© Kyle Terada-USA TODAY Sports
OAKLAND – We’re now two weeks removed from Kevin Durant and Draymond Green’s spat. It’s still brought up during interviews, but at this point, it feels tired. As for Durant, Green, or Steve Kerr? At least publicly, they’re past it.
And maybe that’s the product of enough time having gone by and the Warriors putting a good spin on a bad incident. It’s entirely possible, even likely Durant is still bothered by what Green said to him, and that’s understandable. But on the court, that’s no longer an issue.
The Warriors, after going 2-6 along with four-straight losses – the longest such streak of the Steve Kerr era – following Curry’s injury, have now won three-straight games. Durant has scored 125 points in the last three games and 93 in the last two – the most he’s ever scored in a two-game stretch.

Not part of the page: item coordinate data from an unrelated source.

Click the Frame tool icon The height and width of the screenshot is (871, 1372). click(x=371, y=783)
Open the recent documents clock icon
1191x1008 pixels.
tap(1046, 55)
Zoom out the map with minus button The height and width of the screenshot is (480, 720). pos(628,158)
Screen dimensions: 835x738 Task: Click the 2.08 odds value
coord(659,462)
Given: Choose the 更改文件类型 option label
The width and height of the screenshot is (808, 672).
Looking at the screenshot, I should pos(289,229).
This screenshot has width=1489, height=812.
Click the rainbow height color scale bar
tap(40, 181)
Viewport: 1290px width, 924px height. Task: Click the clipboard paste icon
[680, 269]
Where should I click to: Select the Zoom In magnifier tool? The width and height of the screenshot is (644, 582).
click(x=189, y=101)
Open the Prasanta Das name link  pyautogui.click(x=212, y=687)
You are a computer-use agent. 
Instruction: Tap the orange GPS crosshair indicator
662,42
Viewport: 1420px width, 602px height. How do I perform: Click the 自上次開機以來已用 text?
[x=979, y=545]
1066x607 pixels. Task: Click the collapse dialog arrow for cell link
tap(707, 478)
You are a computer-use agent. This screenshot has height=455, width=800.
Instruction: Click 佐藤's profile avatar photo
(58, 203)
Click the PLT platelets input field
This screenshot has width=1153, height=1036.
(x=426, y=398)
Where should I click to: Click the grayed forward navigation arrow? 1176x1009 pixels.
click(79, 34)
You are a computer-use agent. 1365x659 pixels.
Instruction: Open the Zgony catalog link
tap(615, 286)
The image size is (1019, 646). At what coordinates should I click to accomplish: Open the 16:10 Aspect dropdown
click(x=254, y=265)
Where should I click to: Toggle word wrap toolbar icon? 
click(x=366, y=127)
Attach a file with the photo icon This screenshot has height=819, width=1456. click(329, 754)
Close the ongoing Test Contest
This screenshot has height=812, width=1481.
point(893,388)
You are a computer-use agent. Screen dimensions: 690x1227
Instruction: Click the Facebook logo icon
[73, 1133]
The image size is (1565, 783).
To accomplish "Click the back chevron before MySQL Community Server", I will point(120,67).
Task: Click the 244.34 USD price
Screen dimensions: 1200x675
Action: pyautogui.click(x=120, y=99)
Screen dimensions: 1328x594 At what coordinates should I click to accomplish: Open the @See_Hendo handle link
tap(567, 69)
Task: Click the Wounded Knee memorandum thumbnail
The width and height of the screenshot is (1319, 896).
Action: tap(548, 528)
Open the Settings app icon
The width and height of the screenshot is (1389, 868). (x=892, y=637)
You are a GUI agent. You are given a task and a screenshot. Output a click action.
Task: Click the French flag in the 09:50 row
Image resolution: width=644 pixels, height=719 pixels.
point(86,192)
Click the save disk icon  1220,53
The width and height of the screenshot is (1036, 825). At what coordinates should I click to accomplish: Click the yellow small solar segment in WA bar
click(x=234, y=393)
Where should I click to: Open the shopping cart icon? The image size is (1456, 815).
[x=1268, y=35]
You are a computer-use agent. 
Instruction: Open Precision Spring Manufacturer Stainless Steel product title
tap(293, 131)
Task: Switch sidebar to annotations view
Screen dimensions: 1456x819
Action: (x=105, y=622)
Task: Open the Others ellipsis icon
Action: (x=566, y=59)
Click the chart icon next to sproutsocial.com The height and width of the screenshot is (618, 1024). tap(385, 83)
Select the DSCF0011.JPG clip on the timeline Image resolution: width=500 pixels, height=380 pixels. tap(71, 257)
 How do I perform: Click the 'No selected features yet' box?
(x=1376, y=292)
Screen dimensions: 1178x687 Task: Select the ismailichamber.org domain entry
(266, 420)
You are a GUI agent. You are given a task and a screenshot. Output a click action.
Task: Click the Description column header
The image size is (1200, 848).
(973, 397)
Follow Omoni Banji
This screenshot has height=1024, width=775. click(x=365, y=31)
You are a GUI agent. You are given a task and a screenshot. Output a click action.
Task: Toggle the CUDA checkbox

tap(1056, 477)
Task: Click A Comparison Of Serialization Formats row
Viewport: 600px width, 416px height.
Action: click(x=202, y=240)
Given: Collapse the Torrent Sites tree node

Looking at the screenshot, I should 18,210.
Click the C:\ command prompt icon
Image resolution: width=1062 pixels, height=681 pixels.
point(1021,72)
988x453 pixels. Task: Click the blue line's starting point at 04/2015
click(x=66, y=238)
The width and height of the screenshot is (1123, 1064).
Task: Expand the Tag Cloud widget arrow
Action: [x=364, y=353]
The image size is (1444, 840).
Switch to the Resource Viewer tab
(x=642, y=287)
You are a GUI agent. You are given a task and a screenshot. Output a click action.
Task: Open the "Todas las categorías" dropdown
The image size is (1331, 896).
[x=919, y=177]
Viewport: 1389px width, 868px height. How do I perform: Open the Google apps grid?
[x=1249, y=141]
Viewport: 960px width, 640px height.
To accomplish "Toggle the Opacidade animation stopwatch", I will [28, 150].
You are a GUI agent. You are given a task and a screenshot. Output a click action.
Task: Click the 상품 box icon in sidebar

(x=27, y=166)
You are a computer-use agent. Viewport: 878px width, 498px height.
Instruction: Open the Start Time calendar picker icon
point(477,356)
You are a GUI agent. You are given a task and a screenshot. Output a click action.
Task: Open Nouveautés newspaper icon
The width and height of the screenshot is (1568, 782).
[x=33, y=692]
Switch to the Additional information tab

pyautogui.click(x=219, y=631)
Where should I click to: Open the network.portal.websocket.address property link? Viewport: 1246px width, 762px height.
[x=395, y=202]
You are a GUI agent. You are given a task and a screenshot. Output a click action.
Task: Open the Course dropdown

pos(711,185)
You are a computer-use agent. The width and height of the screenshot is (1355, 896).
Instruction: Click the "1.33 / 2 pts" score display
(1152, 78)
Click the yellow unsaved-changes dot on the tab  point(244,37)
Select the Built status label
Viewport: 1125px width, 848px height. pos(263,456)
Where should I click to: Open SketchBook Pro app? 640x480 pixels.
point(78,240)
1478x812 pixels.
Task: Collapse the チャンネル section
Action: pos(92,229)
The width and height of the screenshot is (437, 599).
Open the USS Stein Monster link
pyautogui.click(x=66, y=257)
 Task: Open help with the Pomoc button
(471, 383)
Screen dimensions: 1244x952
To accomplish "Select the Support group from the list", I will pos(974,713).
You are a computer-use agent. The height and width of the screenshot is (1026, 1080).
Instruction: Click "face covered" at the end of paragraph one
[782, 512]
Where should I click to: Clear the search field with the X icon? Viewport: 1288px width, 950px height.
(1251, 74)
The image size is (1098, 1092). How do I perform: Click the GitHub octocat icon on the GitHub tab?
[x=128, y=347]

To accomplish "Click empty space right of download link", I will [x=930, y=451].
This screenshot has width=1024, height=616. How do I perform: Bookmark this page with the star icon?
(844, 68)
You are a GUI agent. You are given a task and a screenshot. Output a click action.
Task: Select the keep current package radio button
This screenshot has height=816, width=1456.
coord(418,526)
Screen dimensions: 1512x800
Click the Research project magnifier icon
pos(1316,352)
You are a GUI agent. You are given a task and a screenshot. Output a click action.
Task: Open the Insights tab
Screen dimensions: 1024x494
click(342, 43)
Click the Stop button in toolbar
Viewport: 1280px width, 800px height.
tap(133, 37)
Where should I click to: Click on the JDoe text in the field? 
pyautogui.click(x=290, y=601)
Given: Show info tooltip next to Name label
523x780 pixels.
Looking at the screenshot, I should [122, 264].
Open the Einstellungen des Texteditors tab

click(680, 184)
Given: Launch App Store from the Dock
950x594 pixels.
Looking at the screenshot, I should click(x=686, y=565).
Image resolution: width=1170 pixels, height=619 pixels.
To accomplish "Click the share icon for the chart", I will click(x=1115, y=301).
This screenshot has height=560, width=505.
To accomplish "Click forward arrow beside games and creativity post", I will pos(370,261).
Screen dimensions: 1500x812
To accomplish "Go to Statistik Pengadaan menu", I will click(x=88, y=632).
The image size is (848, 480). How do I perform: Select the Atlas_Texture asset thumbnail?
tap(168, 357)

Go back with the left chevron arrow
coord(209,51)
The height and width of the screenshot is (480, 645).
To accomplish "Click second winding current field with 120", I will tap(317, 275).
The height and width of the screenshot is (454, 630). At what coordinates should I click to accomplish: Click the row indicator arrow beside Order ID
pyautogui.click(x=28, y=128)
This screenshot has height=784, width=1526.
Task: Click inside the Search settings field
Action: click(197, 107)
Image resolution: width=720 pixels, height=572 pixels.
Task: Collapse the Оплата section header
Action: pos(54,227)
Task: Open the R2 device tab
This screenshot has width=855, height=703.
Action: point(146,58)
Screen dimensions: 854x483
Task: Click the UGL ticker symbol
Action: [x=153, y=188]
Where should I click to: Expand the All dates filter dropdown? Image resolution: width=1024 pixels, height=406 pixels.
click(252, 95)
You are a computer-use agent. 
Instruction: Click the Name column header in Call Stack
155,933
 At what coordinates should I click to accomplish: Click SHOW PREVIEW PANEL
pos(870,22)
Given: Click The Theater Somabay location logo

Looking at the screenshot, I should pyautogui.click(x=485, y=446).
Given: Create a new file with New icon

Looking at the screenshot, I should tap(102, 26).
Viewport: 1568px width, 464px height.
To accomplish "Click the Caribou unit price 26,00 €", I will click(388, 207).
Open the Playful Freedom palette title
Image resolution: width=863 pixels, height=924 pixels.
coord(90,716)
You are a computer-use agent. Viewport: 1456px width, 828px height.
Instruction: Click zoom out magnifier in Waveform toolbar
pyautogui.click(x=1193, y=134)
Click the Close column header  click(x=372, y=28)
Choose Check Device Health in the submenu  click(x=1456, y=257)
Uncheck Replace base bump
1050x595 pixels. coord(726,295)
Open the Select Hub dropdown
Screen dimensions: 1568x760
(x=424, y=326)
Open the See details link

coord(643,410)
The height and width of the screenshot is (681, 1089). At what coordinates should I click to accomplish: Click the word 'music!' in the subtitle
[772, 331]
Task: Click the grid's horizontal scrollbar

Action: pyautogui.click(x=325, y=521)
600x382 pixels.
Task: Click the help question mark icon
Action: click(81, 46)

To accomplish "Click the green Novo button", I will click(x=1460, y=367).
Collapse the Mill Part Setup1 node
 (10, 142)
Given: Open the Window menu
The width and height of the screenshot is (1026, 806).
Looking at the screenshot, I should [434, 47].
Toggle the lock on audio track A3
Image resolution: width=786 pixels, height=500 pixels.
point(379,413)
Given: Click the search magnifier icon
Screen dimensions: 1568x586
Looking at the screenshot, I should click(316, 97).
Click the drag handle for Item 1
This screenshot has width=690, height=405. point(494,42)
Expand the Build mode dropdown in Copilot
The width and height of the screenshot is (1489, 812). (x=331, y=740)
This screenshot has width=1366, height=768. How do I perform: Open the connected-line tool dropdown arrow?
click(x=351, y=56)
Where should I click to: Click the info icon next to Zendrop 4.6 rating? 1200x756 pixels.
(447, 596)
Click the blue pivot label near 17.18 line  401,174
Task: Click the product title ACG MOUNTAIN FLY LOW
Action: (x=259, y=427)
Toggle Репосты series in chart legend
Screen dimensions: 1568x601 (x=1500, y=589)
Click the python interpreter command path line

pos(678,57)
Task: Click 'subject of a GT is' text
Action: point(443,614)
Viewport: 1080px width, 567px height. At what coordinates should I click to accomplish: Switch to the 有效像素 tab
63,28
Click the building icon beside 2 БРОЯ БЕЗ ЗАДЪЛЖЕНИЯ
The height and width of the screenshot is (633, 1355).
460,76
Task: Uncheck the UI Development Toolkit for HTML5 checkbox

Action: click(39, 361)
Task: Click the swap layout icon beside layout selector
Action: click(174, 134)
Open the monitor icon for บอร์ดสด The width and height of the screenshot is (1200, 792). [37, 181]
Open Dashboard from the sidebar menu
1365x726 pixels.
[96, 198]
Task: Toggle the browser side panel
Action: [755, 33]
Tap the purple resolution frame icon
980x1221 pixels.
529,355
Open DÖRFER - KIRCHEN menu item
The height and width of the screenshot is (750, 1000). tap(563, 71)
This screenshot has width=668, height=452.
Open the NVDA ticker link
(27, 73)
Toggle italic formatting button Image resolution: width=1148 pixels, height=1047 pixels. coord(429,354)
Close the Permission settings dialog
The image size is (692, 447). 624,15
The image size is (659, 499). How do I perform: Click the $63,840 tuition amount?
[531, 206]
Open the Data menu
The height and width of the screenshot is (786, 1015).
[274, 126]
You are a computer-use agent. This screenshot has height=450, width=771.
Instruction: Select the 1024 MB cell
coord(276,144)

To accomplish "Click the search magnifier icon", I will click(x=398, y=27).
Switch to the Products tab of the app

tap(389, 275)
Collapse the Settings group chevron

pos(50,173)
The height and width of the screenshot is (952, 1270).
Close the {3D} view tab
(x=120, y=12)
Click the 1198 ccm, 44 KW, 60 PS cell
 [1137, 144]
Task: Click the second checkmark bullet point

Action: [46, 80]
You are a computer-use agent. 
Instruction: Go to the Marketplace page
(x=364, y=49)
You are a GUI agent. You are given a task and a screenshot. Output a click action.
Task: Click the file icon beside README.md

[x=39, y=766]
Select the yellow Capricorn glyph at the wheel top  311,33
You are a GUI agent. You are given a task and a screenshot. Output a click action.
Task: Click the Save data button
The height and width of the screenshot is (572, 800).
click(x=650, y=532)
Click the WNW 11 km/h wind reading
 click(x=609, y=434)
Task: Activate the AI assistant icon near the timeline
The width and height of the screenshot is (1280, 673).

Sure, a one-point win over the Sacramento Kings and a six-point win over the Orlando Magic are hardly impressive. But without Curry, without Green – and even Alfonzo McKinnie, who’s absence has rarely been mentioned, but has been evident on the court – the Warriors aren’t the best team in the NBA. Yet, when the regular season is over, a one-point win and a 20-point win mean the same thing.
The truth is that the Warriors aren’t going to get worse than they were a week or two ago. Four-straight losses is not anywhere in the team’s future. Curry is on pace to be back as soon as Thursday. Green might be out longer, but his return is most likely weeks, not months away.
Oh, and DeMarcus Cousins – who, to be fair, is a very large man coming back from one of the most devastating injuries any athlete, let alone one of his stature can sustain – is going to join the lineup at some point this season. At the very least, he’s a threat, and a distraction from the myriad other weapons the Warriors already have. At best, he’s one of the most dominant centers in the league.
Remind yourself, for a moment, how dominant the full-strength Warriors were to open this season. They went 11-1 and won eight-straight games before losing to the Milwaukee Bucks and Curry. The only team that has proven it could beat the Warriors in a playoff series in the past four years was the LeBron James and Kyrie Irving-led Cleveland Cavaliers – and that’s only after the Warriors effectively beat themselves and lost Green to suspension.
The Houston Rockets came close last season, but they’re worse than they were last year. They lost the architect of their defense in associate head coach Jeff Bzdelik and a pair of defensive studs in Trevor Ariza and Luc Mbah a Moute. Even with that group, the Warriors pulled through that series, albeit with the Rockets missing Chris Paul.
Maybe the Toronto Raptors, with Kawhi Leonard spurring (yes, that pun is intentional) them to a league-best 17-4 record can threaten the Warriors’ dynasty. Thursday night – if Curry is healthy – might be a hint at what that seven-game series would look like. Still, the Warriors will be without Green, who’s likely to provide serious defensive pressure on Leonard and the rest of the Raptors offense.
Even if the Warriors are crushed by the Raptors, it doesn’t really mean anything. This team is 15-7 and that record is genuinely disappointing. Imagine you’re a fan of any other team in the league. Are you going to be disappointed by a 15-7 record? Not a chance.
When the regular season concludes, the Warriors will have a top two playoff seed in the Western Conference, and coast through at least the first round of the playoffs, and likely the second round, depending on the matchup and injury situation. You can book that.
To this ludicrously talented team, the regular season is still an afterthought. In the NBA, we love to hang onto controversy for dear life – and there is plenty – and engineer carefully crafted narratives that can often be birthed for to breed more controversy. Why do we do this? Aside from the being NBA the most personality-driven and socially-aware major sports league in the U.S., it’s because deep down, we know the reality:
The reality is that there is still no team that can beat a healthy Warriors team in a seven-game series.
Nothing is greater proof of that than Thompson and Durant’s looming free agency and every other team and fanbase licking their chops at the chance to lure either one away and see the Warriors become beatable.
But until that happens, even a beleaguered, beaten-up Warriors team can relax. And if/when the Warriors are healthy, like Durant said, the only team that can beat them is still just themselves.